[Stored data]
──────────
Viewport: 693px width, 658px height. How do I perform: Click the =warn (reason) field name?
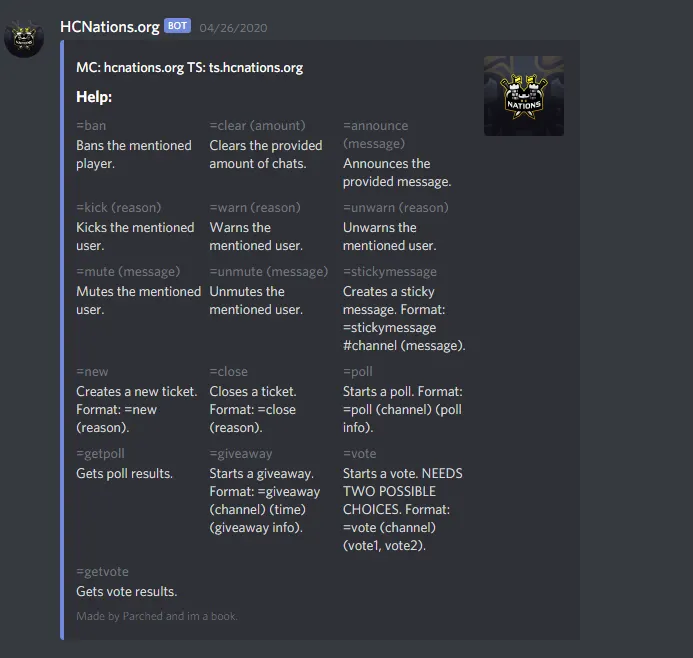pyautogui.click(x=255, y=207)
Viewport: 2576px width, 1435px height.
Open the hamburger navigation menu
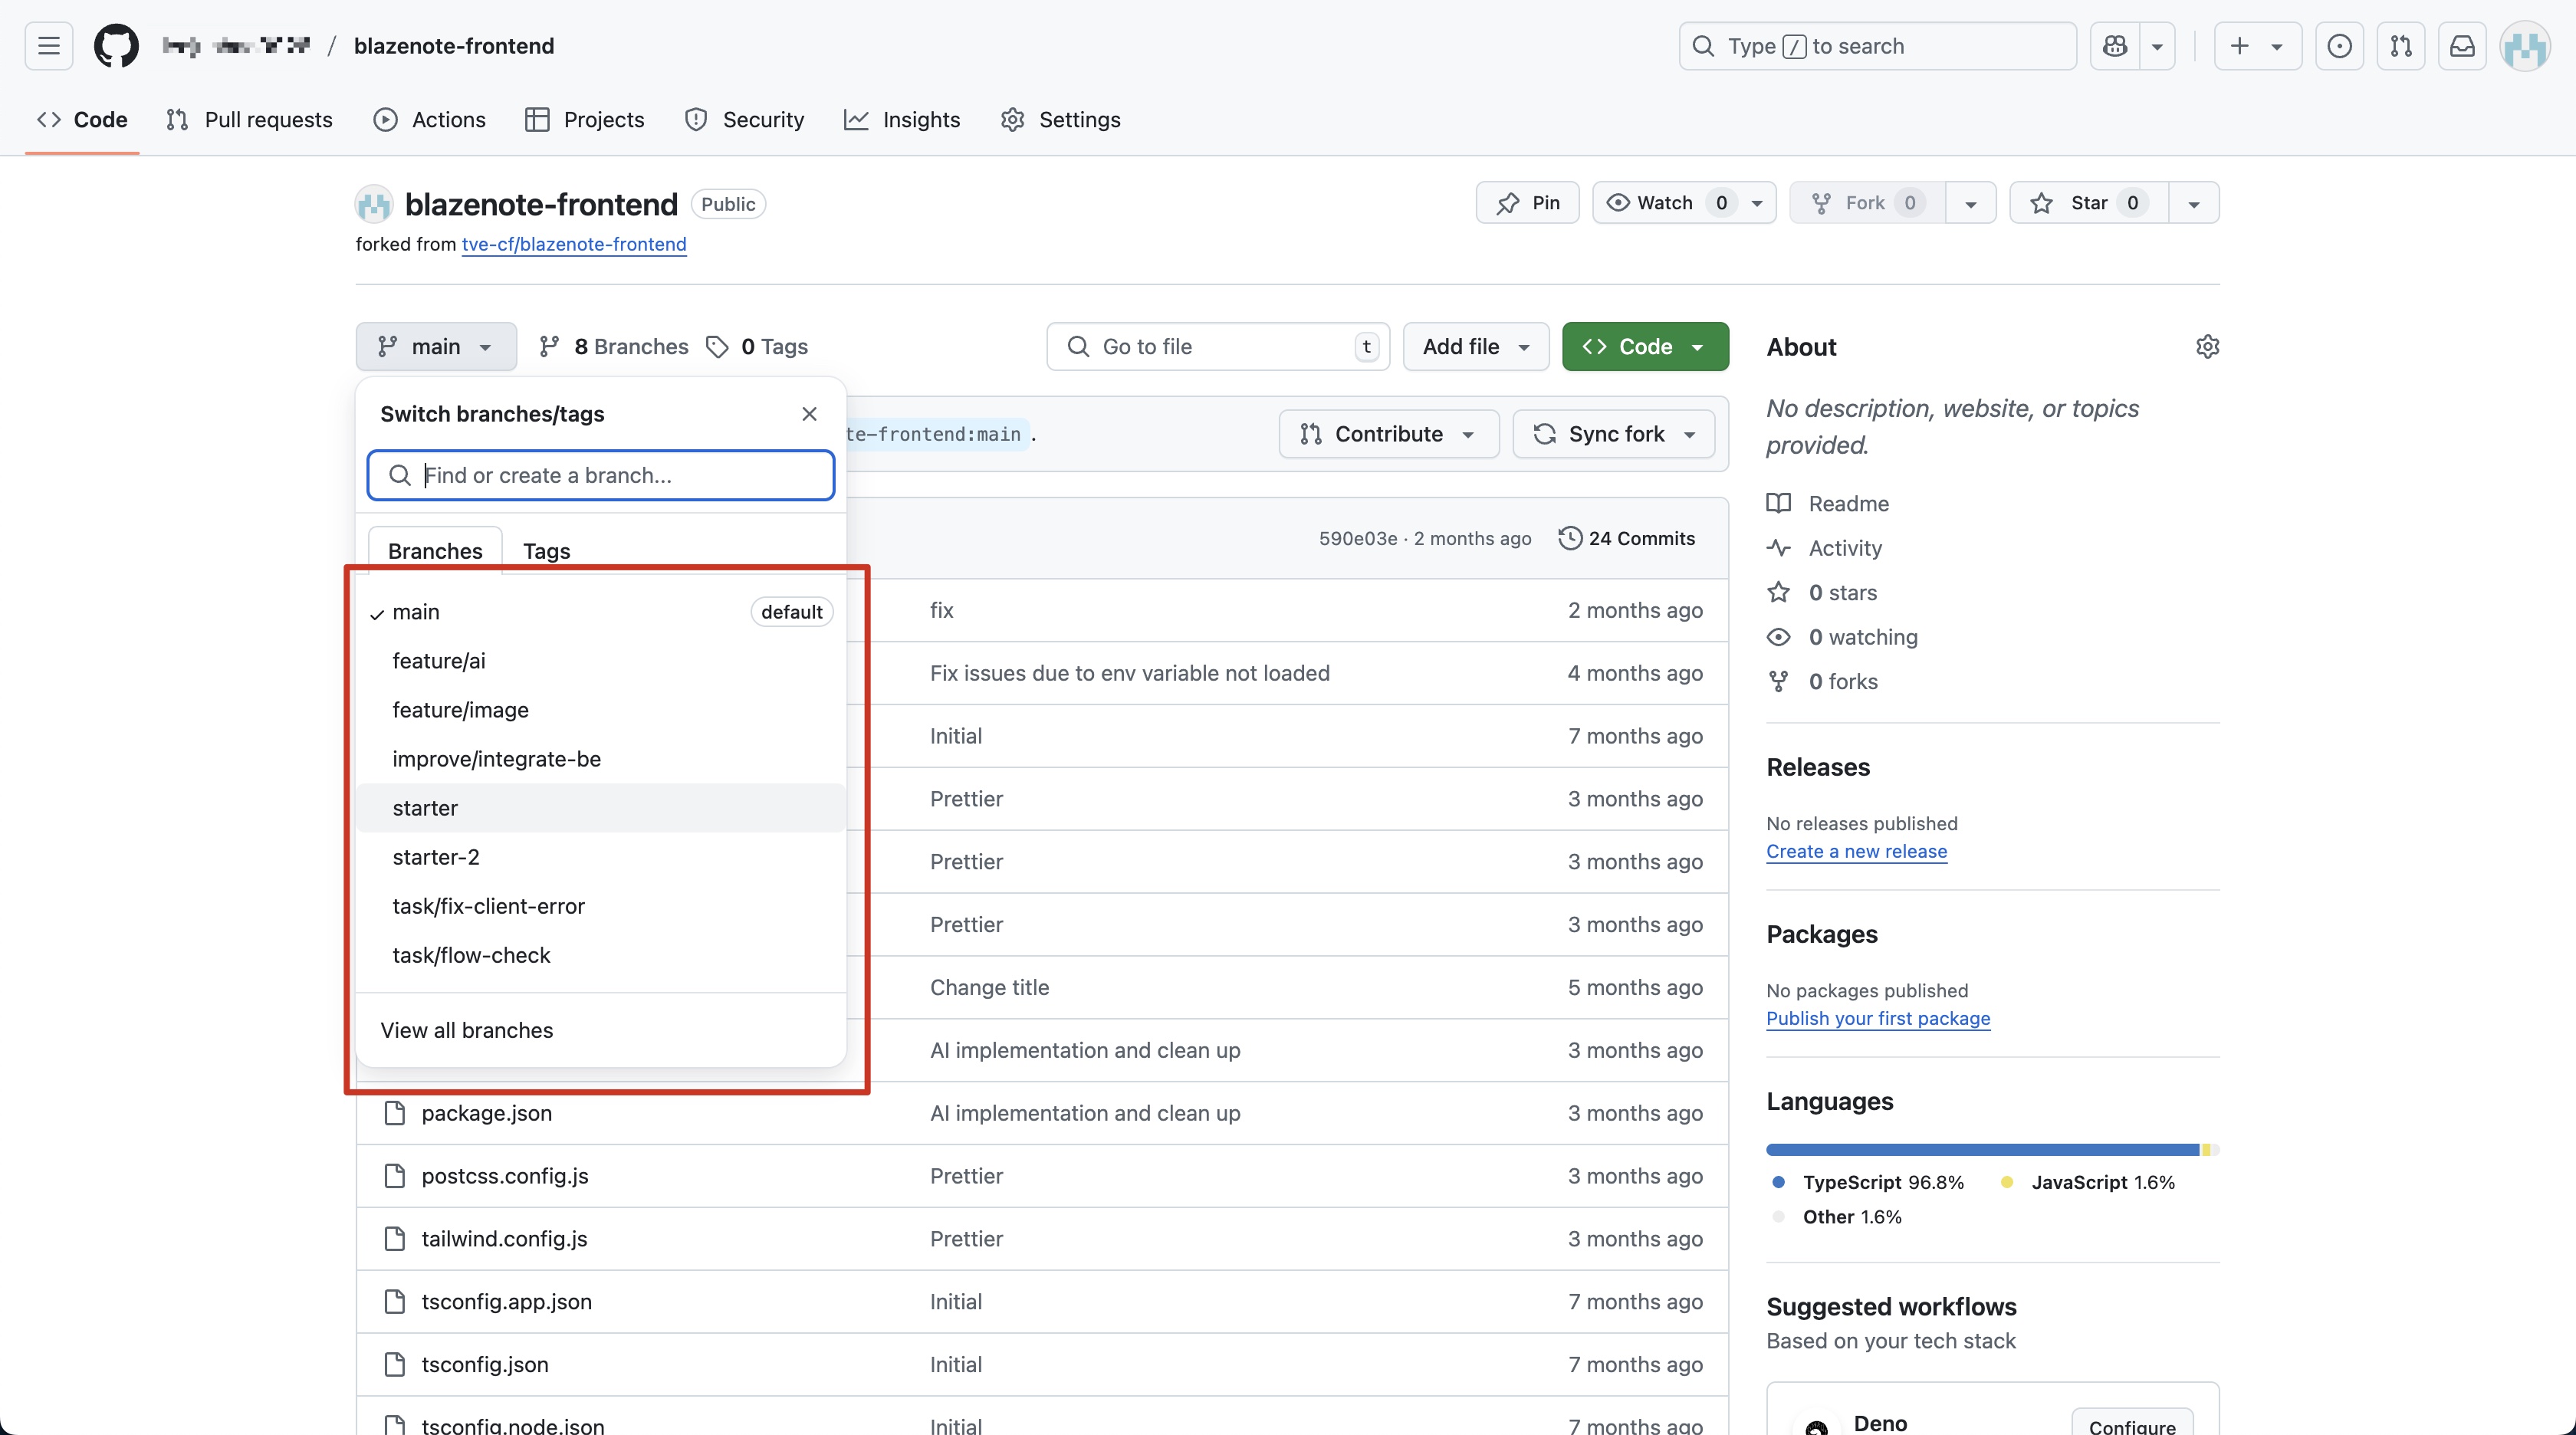[49, 46]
──────────
Transcribe the items verbatim from the line containing "Viewport: 2576px width, 1435px height." through the end of the items, including both of those lines. Leave the pictures out of your answer.

▶ Task output:
Viewport: 2576px width, 1435px height.
Open the hamburger navigation menu
[49, 46]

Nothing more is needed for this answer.